Solo un hombre letraherido, con su brillantez, asombrosa cultura y delicadeza nos podía hacer sonreír todo el tiempo que durara la lectura de una sus columnas, con manejo superferolítico del lenguaje y traviesa ironía. Eso le permitía encadenar dobles sentidos, trufar el texto con referencias que iban de la mitología al folclore murciano y hacer sonar cada párrafo como la sección de viento de una orquesta barroca. A ritmo de cumbia. Un artista de la pluma. Un elegido. Un maestro.
Exitoso en su carrera, cambió el 'Arriba', falangista y casi republicano, por 'ABC', monárquico y casi crítico con el régimen, y supo navegar las aguas de la transición con admirable magisterio. Fue ya en 'ABC' cuando le empezamos a seguir, por una cuestión puramente cronológica, pero nos encantaría recuperar sus crónicas romanas, en una Italia quimérica, libre de turismo masivo, que nos llenaba los oídos de melodías maravillosas desde San Remo, y los ojos de imágenes de Roma, Florencia, Venecia, Positano...

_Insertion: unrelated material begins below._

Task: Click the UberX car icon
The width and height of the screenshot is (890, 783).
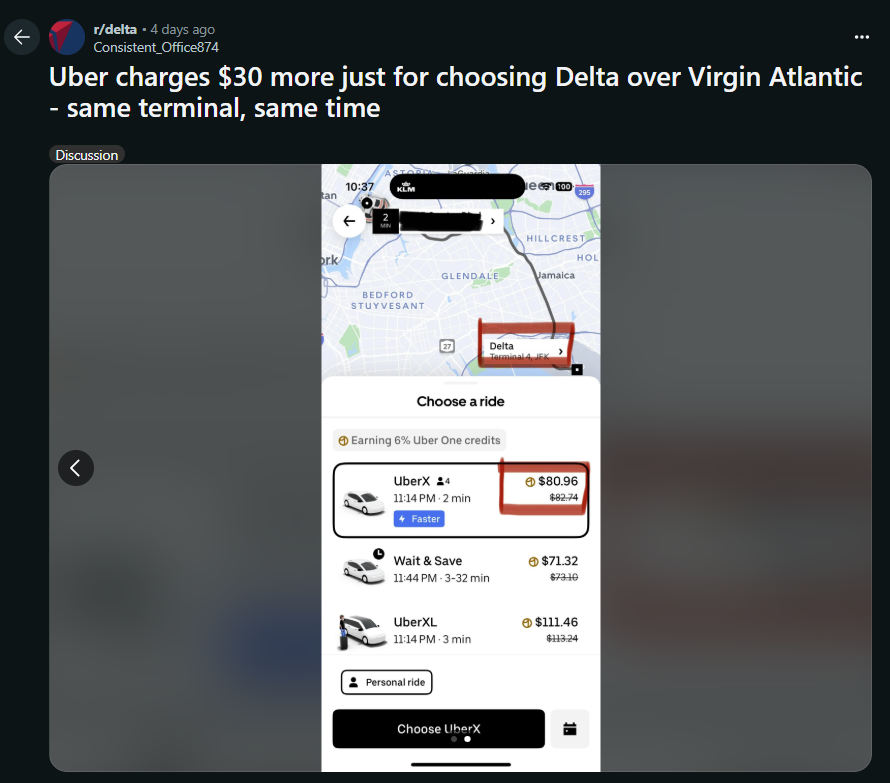Action: [363, 502]
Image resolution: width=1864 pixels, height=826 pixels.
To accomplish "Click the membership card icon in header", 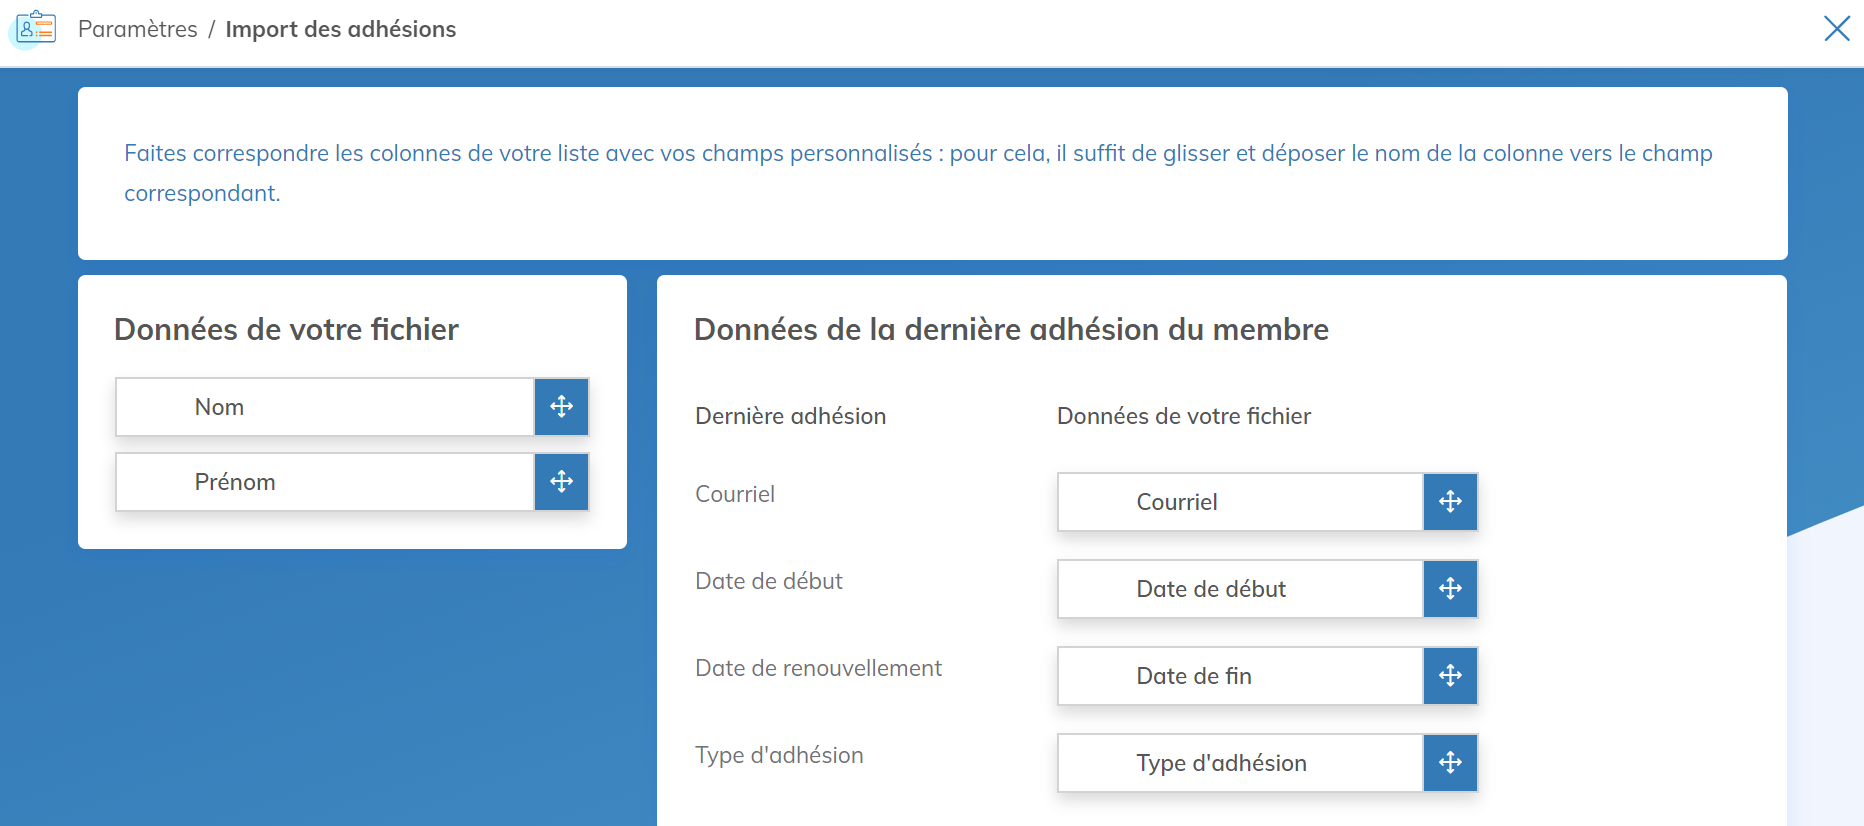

Sea como fuere, aprendimos, muchos, cómo puede hablarse de una cosa refiriéndose a otra, cómo caricaturizar sin dibujar, cómo hacer humorismo sin abandonar la crónica y descubrimos, sobre todo, la riqueza del lenguaje puesto en manos de un orfebre, que podía esmaltar quilates de etimología y engastar campos semánticos uno tras otro usando sólo una docena de palabras. Y así más de 15.000 artículos. Válgame Dios. Prodigioso.
Cuando leemos los obituarios tomamos conciencia de su dimensión humana, tan ponderada por los que arroparon con sus palabras el tránsito estigio. Aunque sabemos que su afilada pluma le prodigó entusiastas a la par que detractores (muchos por aludidos), al revisar aquellas columnas vemos lo blancas que fueron las críticas que, 'iocandi causa' y sin 'animus necandi', vertía en sus piezas. En comparación con el tono que impera estos días en prensa escrita, nos parecen juegos florales.
Tenemos hoy la suerte, a pesar de que su voz se apagó, de continuar leyendo a Murcia (y escuchándola en la radio) en las columnas de Rosa Belmonte, con menos pegada política si quieren –aunque para todos tiene Doña Rosa–, pero con la misma debilidad calológica que, mezclada con el murcianismo más militante, más panocho y más huertano, resulta siempre un placer seguir.